**抜粋:**
□ □ □ □ □ □ □

図18に示すように、溶融樹脂は、湯廻り部17全体に均一に充填されると、後続の溶融樹脂の圧力により各連通部83へ絞り出される。連通部83は、円周方向に等間隔に設けられ、しかも各第2接続ランナ部16a〜16dから同じ距離ずつ離れているため、溶融樹脂は各連通部83に均等に流れる。連通部83は、部品成形部31の外側に断続的に開口するが、連通部83が円周方向に均等に設けられているため、図19に示すように、溶融樹脂はゲート84から部品成形部31に均等に流れ込む。張出成形部33が流量を絞るように設けられているため、溶融樹脂は、流路断面積が大きくて流れやすい把持成形部34と湯廻り流路部35内に回り込むように流れて均一に充填され、その後、張出成形部33へ絞り出されて本体成形部32の外側まで流れる。そして、溶融樹脂は、本体成形部32の外側から中心部へ向かって流れ、本体成形部32に均一に充填される。部品成形部31に溶融樹脂を充填して冷却したら、金型を開いて成形品を取り出す。そして、部品成形部31とゲート84との間の位置で成形品を切断し、環状シール部材50を成形品から分離させる。
例えば、上記実施形態では、樹脂製環状シール部材50を環状部品の一例としてあげたが、円筒状のレンズ枠など環状の部品の製造にも、上記実施形態の製造方法及び金型を用いることができる。
例えば、上記実施形態では、環状シール部材50が本体部51に張出部52と把持部53を設け、環状シール部材50を第1及び第2接続部62,72に装着しやすくしているが、本体部51のみを備える環状シール部材であっても良い。本体部51のみの環状シール部材は、バルブの弁本体とシリンダとの接続部分や、接続管や接続ブロックの接続部分などに配置される。
例えば、上記実施形態では、溶湯としてフッ素樹脂などの溶融樹脂を用いたが、溶融金属を溶湯として用いても良い。
7 成形品
10 溶湯流路
11,82 ライナ
12 入力ランナ部
13 第1ランナ部
14a,14b 第1接続ランナ部
15a,15b 第2ランナ部
16a〜16d 第2接続ランナ部
17 湯廻り部
18,83 連通部
22,84 ゲート
31 部品成形部
50 環状シール部材(円筒状部品の一例)
61 第1部品
63 第1環状シール溝
71 第2部品
73 第2環状シール溝
Claims (14)

□ □ □ □ □ □ □

**提供レコード:**
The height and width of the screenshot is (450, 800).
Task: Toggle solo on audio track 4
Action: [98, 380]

□ □ □ □ □ □ □

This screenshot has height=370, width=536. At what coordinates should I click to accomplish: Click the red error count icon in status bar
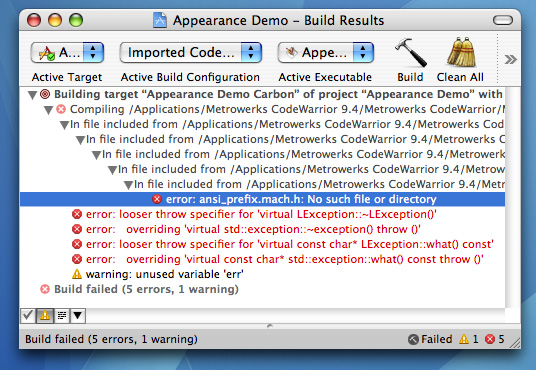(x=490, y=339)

□ □ □ □ □ □ □

**作業内容:**
上記の抜粋のうち、「図18に示すように、溶融樹脂」を含む語句で始まり「の接続部分などに配置される。」で終わる部分を、一字一句変えずに引用せよ。

**解答:**
図18に示すように、溶融樹脂は、湯廻り部17全体に均一に充填されると、後続の溶融樹脂の圧力により各連通部83へ絞り出される。連通部83は、円周方向に等間隔に設けられ、しかも各第2接続ランナ部16a〜16dから同じ距離ずつ離れているため、溶融樹脂は各連通部83に均等に流れる。連通部83は、部品成形部31の外側に断続的に開口するが、連通部83が円周方向に均等に設けられているため、図19に示すように、溶融樹脂はゲート84から部品成形部31に均等に流れ込む。張出成形部33が流量を絞るように設けられているため、溶融樹脂は、流路断面積が大きくて流れやすい把持成形部34と湯廻り流路部35内に回り込むように流れて均一に充填され、その後、張出成形部33へ絞り出されて本体成形部32の外側まで流れる。そして、溶融樹脂は、本体成形部32の外側から中心部へ向かって流れ、本体成形部32に均一に充填される。部品成形部31に溶融樹脂を充填して冷却したら、金型を開いて成形品を取り出す。そして、部品成形部31とゲート84との間の位置で成形品を切断し、環状シール部材50を成形品から分離させる。
例えば、上記実施形態では、樹脂製環状シール部材50を環状部品の一例としてあげたが、円筒状のレンズ枠など環状の部品の製造にも、上記実施形態の製造方法及び金型を用いることができる。
例えば、上記実施形態では、環状シール部材50が本体部51に張出部52と把持部53を設け、環状シール部材50を第1及び第2接続部62,72に装着しやすくしているが、本体部51のみを備える環状シール部材であっても良い。本体部51のみの環状シール部材は、バルブの弁本体とシリンダとの接続部分や、接続管や接続ブロックの接続部分などに配置される。